W piątkowej akcji wzięło udział ponad 200 funkcjonariuszy Centralnego Biura Śledczego Policji i 150 pracowników Głównego Inspektora Sanitarnego.
– Policjanci przeprowadzili kilkadziesiąt przeszukań pomieszczeń mieszkalnych, magazynowych, miejsc prowadzenia działalności gospodarczej oraz obiektów handlowych wykorzystywanych do wprowadzania do obrotu środków zastępczych, czyli tzw. "dopalaczy"– wylicza Balcer. Działania miały miejsce na terenie trzech województw: łódzkiego, podkarpackiego oraz dolnośląskiego.
Funkcjonariusze skontrolowali ponad 70 sklepów. - W ramach tych działań zabezpieczonych zostało ok. 9000 sztuk "dopalaczy" przygotowanych do sprzedaży oraz gotówkę, ponad 200 000 zł – uzupełnia rzeczniczka.
Zakładali sklepy przy szkołach
Piątkowe zatrzymania to kontynuacja sprawa, która zaczęła się w 2013 roku.

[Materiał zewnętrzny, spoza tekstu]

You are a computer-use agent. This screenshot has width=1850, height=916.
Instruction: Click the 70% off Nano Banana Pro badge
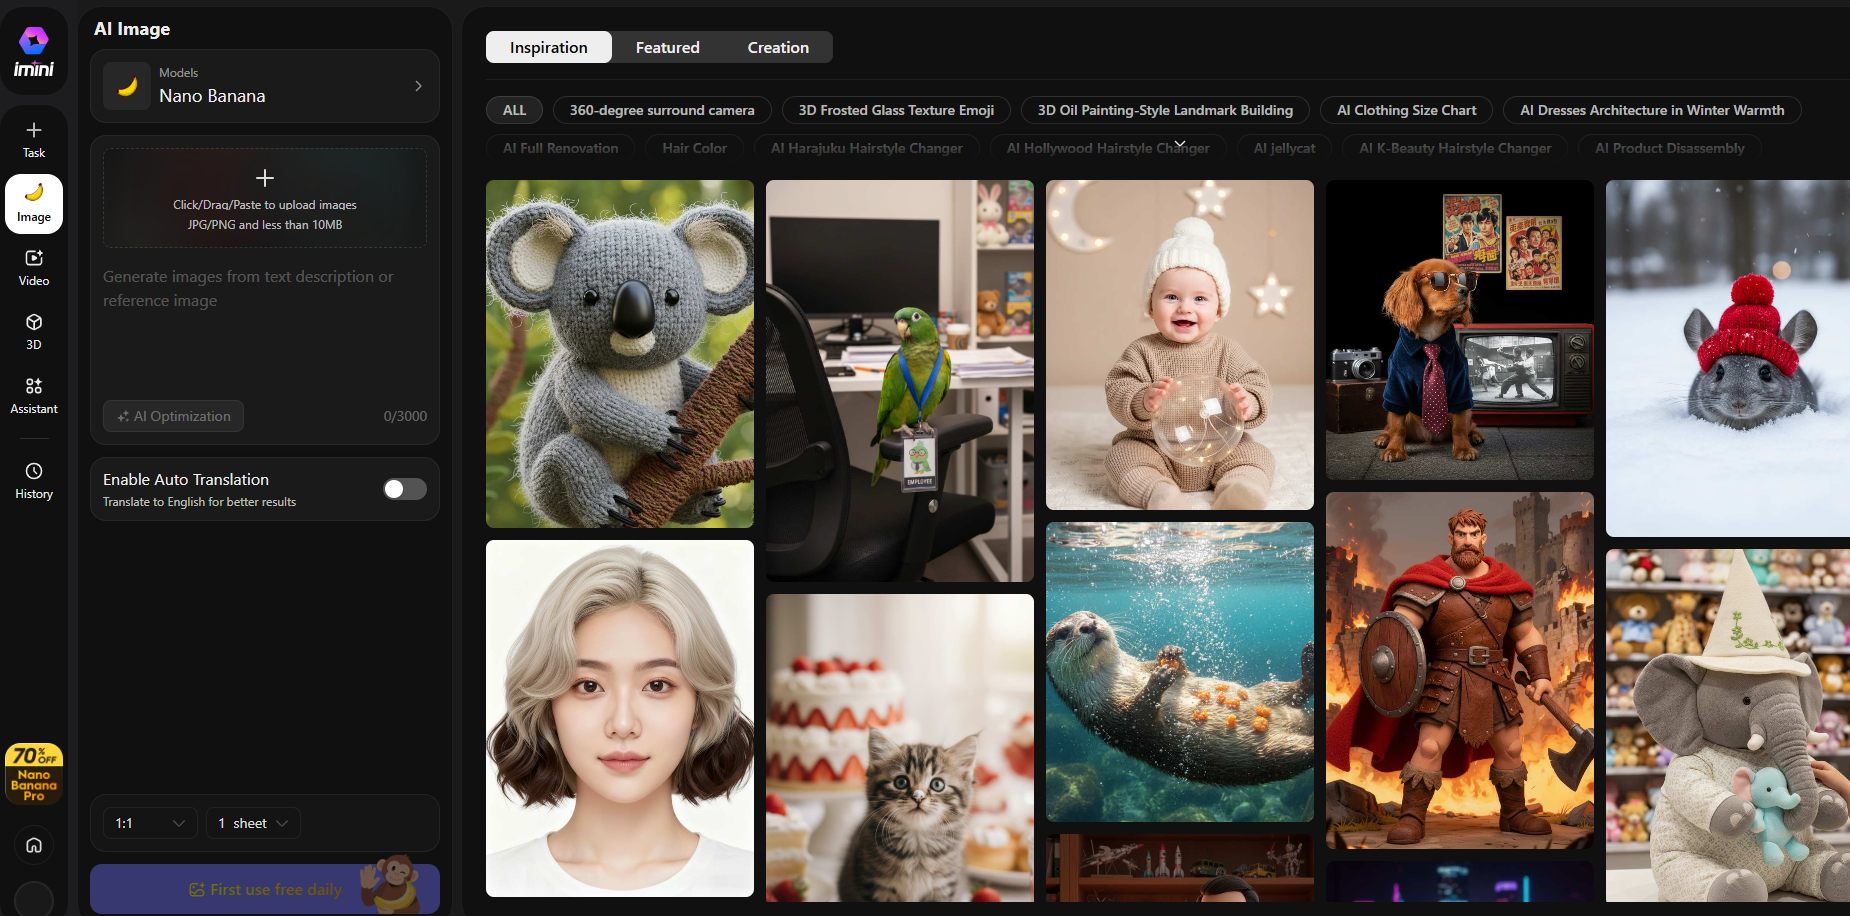(x=34, y=773)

- Wtedy policjanci rzeszowskiego zarządu CBŚP ustalili, że na terenie Polski działa zorganizowana grupa przestępcza, której członkowie za pośrednictwem sklepów oraz stron internetowych wprowadzali do obrotu tzw. "dopalacze", osiągając z tego tytułu gigantyczne zyski – relacjonuje Balcer. Jak ustalili funkcjonariusze, działalność prowadzona była pod szyldem legalnie działających firm, a nielegalne substancje wprowadzane były do obrotu jako legalny asortyment, m.in. afrodyzjaki, wyroby kolekcjonerskie, środki piorące i czyszczące.
- Sklepy celowo były sytuowane w rejonie szkół, ponieważ głównym odbiorcą „dopalaczy” jest najczęściej młodzież – uzupełnia rzeczniczka.
W trakcie śledztw zgromadzono także materiały świadczące o tym, że członkowie grupy zalegalizowali co najmniej 80 milionów zł, które uzyskali w wyniku przestępczej działalności. – W trakcie kontroli wyszło na jaw, że te sklepy miały dziennie około 200 zł legalnego utargu. Natomiast ze sprzedaży "spod lady" uzyskiwali około 150 tys. zł dziennie – zauważa Katarzyna Balcer.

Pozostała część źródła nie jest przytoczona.